Strings in C are a much more basic thing - they are explicitly, and only, an array of chars, following by a null character (0 on your ASCII table, first in your heart). So, if you were to encode the word "hi" as a C string, you would need an array of size three:

char* hiStr = malloc( 3*sizeof(char) );
hiStr[0] = 'h';
hiStr[1] = 'i';
hiStr[2] = 0; //alternatively, the character '\0'

Alternatively, you could do this:

char* hiStr = "hi";

This second case builds the array in the stack, rather than the heap - this means that this second example does not need to be freed, while the first does.

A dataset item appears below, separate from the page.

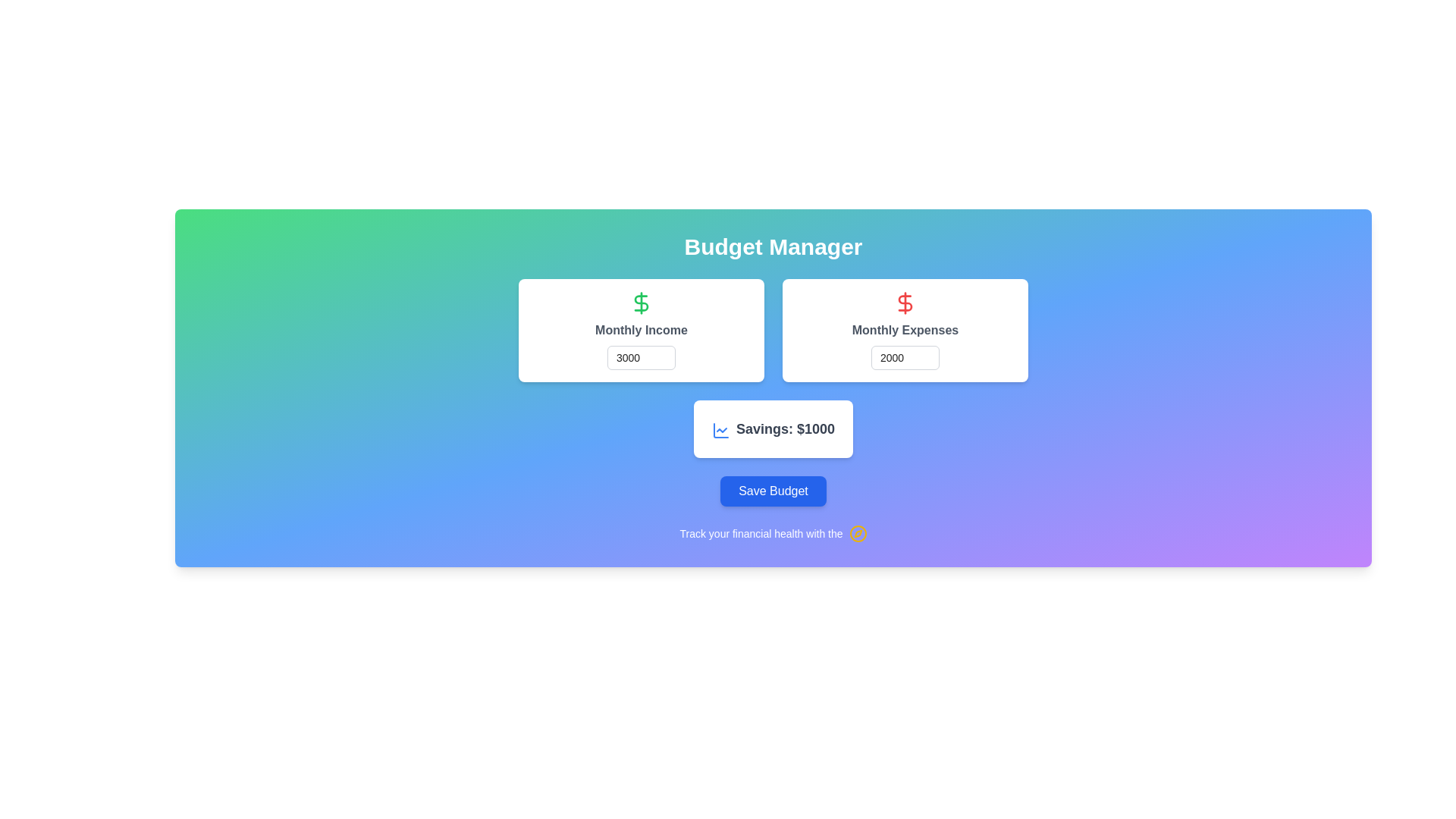 This screenshot has height=819, width=1456. I want to click on the decrease button located below the 'Monthly Income' input field for visual feedback, so click(674, 363).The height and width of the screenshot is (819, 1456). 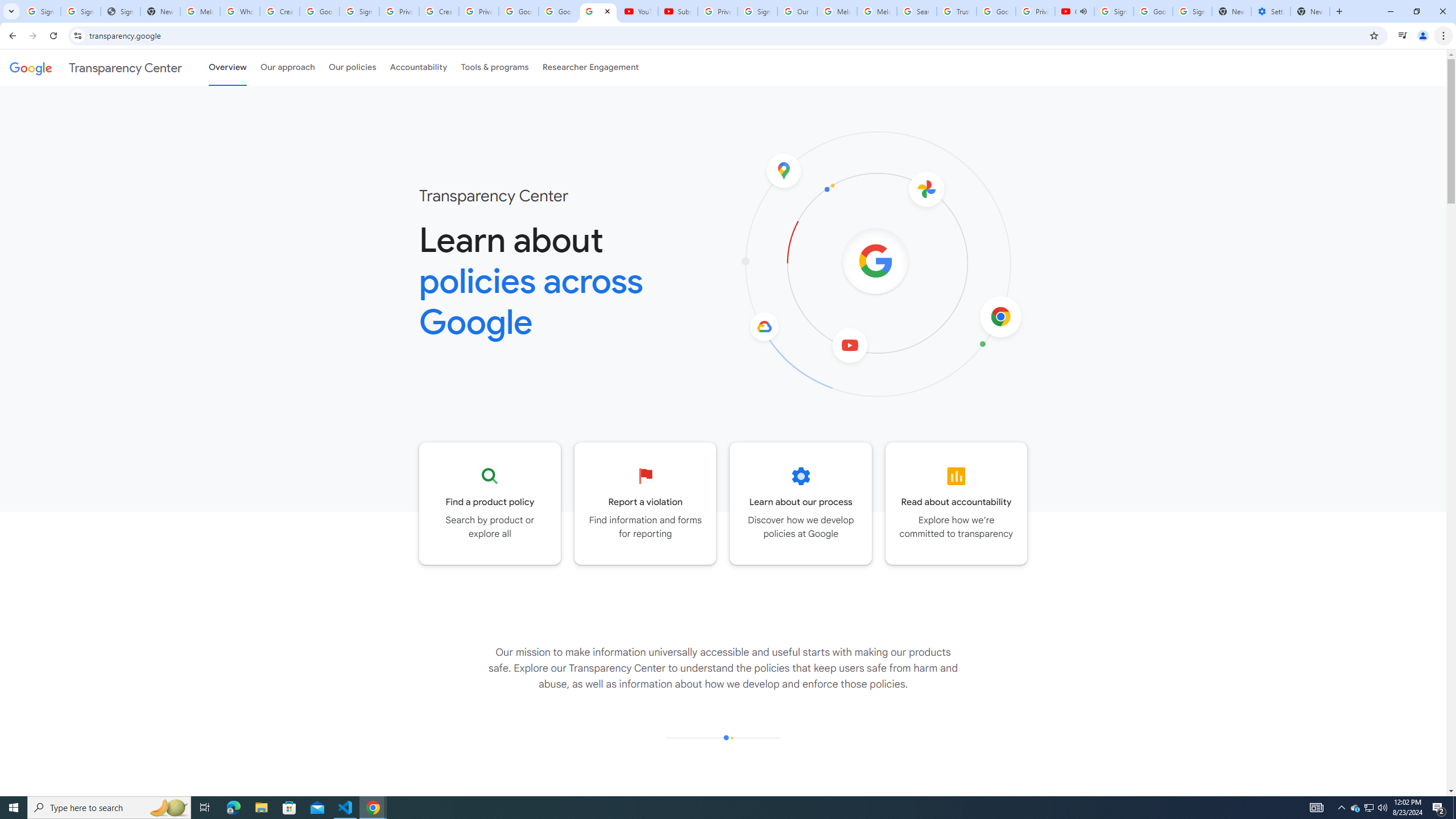 What do you see at coordinates (1113, 11) in the screenshot?
I see `'Sign in - Google Accounts'` at bounding box center [1113, 11].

In general, we're avoiding this in our class (it's called "static allocation"), but for C strings it's too common to step around. You'll also see:

char aString[20];

which builds an array of 20 chars in the stack, pointed to by a char* aString. Again, you can technically build arrays in the stack like this for any type but it's exceedingly common with strings, which tend to be short, and so people put them in the stack, so they don't have to free them.

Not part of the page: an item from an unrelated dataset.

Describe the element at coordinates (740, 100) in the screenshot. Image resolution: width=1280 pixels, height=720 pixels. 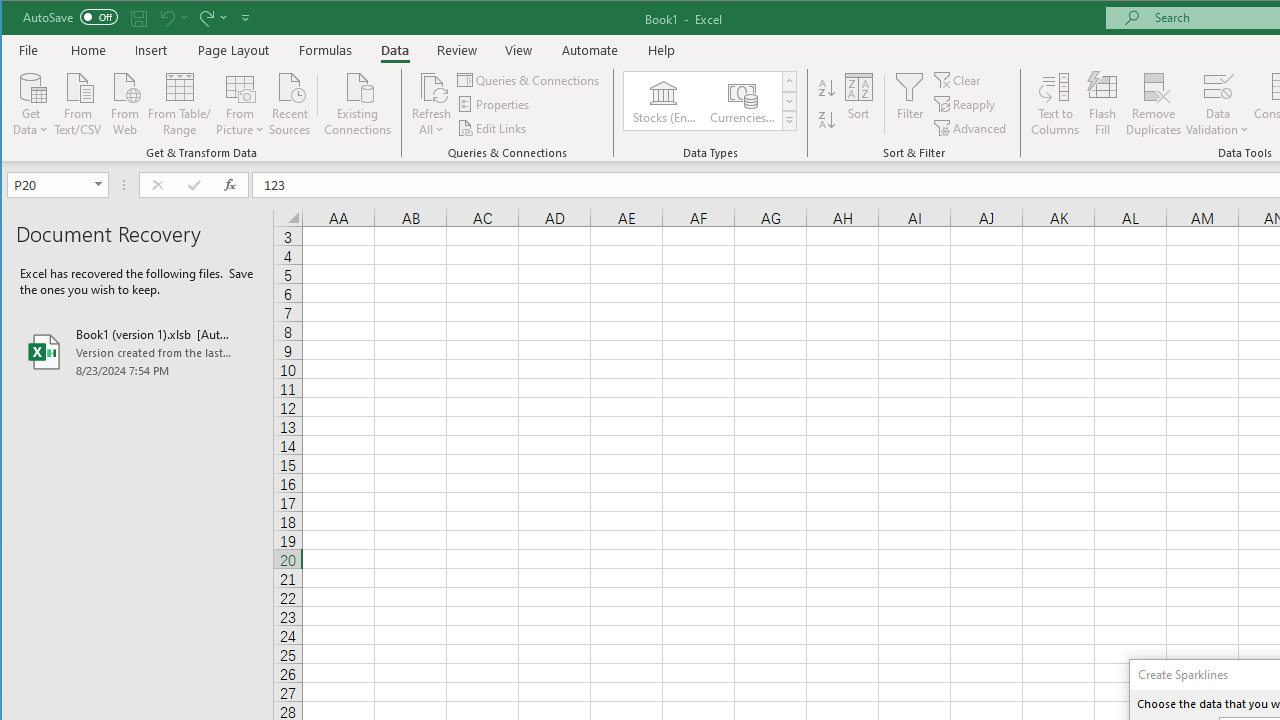
I see `'Currencies (English)'` at that location.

Once you've allocated space for some chars, your pointer can be used with scanf to read in strings from the user:

char aString[20];
scanf("%s",aString);

or

char* aString = malloc( 20*sizeof(char) );
scanf("%s",aString);

As with cin, the string will be read in until whitespace - here, you have to be careful to have allocated enough space for the string you'll be reading in!

The string.h library provides a wide variety of useful string functions.

Reading from files

Again, very superficial differences. First, you make a pointer to a FILE using fopen, which accepts two C strings as arguments, the first of which is a filename, and the second is a mode (detailed here). After doing this, you can use fscanf or fprintf just like you would scanf and printf. So, to open a file and read an integer:

FILE* fin = fopen("someFile.txt","r");
int theInt;
int* theIntPtr = &theInt;
fscanf(fin, "%d", theIntPtr);

The assignment

In this assignment, we'll be working with ISBN (International Standard Book Number) numbers, a special code printed on the books of most countries.

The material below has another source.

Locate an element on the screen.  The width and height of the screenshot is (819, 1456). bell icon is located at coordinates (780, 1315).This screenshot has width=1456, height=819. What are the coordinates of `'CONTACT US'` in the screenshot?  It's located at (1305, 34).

The ISBN-10 code (there's also an ISBN-13) consists of 9 digits followed by a tenth check symbol. This check symbol serves to detect errors if some of the 9 digits are improper. The algorithm relating the digits to the check symbol begins by summing the first digit plus 2 times the second digit plus 3 times the third, and ultimately 9 times the ninth digit. Then compute the remainder of this sum divided by 11. If this remainder is 10 then the check symbol is "X" (or "x"), otherwise the check symbol is the remainder.

This file contains two files, ISBNOnly.txt and BX-Books-Treated.csv. Look at BX-Books-Treated.csv first. This file contains the ISBNs, Title, Authors, Publishing year, and Publishing Company for 270,876 books, separated by semicolons. ISBNOnly.txt contains the same, but only the ISBNs.

Some of these ISBNs are wrong. I'd like to know which ones.

For part 1 (85/100), write a program called part1.c which reads in from ISBNOnly.txt and outputs the incorrect ISBNs within the file. You may use the fact that we know there are 270,876 lines in the file. As part of this, you should create two functions with the following prototypes:

int* strToInt(char*);
int valid(char*);

strToInt takes in a 10-character string (an ISBN), and turns it into an array of integers. valid takes in a 10-character string (an ISBN) and returns 1 if it is a valid ISBN and 0 otherwise (you'll likely want to use strToInt within this function).

There are 7 incorrect ISBNs.

For part 2, do the same in a file called part2.c, but using BX-Books-Treated.csv. This should output the ISBN, the title, and the author of the books with incorrect ISBNs. For this, you'll likely want to check out the available string functions in string.h to do things like concatenation and checking equality (as + and == don't work for arrays).